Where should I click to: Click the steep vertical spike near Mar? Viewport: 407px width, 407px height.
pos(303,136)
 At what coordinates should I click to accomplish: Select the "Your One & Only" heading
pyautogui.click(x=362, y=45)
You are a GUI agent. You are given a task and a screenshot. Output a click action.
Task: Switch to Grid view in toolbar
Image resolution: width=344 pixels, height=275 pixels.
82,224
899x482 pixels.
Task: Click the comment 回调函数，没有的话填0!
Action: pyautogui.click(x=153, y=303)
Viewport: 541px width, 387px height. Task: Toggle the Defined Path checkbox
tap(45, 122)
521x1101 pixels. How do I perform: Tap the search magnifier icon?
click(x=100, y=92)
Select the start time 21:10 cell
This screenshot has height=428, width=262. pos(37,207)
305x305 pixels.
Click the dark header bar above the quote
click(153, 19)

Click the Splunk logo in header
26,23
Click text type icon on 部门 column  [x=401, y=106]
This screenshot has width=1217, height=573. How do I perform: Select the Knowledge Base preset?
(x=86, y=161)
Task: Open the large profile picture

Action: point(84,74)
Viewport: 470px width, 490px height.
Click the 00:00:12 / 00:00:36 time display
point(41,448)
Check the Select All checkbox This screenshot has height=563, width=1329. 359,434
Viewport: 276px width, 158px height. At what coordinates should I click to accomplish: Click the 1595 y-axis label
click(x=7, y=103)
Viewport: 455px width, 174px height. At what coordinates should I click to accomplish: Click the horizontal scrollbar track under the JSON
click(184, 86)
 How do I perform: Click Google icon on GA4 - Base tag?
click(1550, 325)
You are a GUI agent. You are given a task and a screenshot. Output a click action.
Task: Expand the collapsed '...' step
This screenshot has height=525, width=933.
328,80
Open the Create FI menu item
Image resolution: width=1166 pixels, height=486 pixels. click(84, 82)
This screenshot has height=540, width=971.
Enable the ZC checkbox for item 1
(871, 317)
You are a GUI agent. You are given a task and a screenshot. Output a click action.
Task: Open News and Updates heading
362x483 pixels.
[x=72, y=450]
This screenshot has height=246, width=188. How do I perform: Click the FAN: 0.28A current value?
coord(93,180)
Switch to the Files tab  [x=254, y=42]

Requirement =>
An exact copy of every entry is what is needed here.

Problem solution =>
Where should I click to: Click the steep vertical spike near Mar? Viewport: 407px width, 407px height.
pos(303,136)
 At what coordinates should I click to accomplish: Select the "Your One & Only" heading
pyautogui.click(x=362, y=45)
You are a GUI agent. You are given a task and a screenshot. Output a click action.
Task: Switch to Grid view in toolbar
Image resolution: width=344 pixels, height=275 pixels.
82,224
899x482 pixels.
Task: Click the comment 回调函数，没有的话填0!
Action: pyautogui.click(x=153, y=303)
Viewport: 541px width, 387px height. Task: Toggle the Defined Path checkbox
tap(45, 122)
521x1101 pixels. How do I perform: Tap the search magnifier icon?
click(x=100, y=92)
Select the start time 21:10 cell
This screenshot has height=428, width=262. pos(37,207)
305x305 pixels.
Click the dark header bar above the quote
click(153, 19)

Click the Splunk logo in header
26,23
Click text type icon on 部门 column  [x=401, y=106]
This screenshot has width=1217, height=573. How do I perform: Select the Knowledge Base preset?
(x=86, y=161)
Task: Open the large profile picture

Action: point(84,74)
Viewport: 470px width, 490px height.
Click the 00:00:12 / 00:00:36 time display
point(41,448)
Check the Select All checkbox This screenshot has height=563, width=1329. 359,434
Viewport: 276px width, 158px height. At what coordinates should I click to accomplish: Click the 1595 y-axis label
click(x=7, y=103)
Viewport: 455px width, 174px height. At what coordinates should I click to accomplish: Click the horizontal scrollbar track under the JSON
click(184, 86)
 How do I perform: Click Google icon on GA4 - Base tag?
click(1550, 325)
You are a GUI agent. You are given a task and a screenshot. Output a click action.
Task: Expand the collapsed '...' step
This screenshot has height=525, width=933.
328,80
Open the Create FI menu item
Image resolution: width=1166 pixels, height=486 pixels. click(84, 82)
This screenshot has height=540, width=971.
Enable the ZC checkbox for item 1
(871, 317)
You are a GUI agent. You are given a task and a screenshot. Output a click action.
Task: Open News and Updates heading
362x483 pixels.
[x=72, y=450]
This screenshot has height=246, width=188. How do I perform: Click the FAN: 0.28A current value?
coord(93,180)
Switch to the Files tab  [x=254, y=42]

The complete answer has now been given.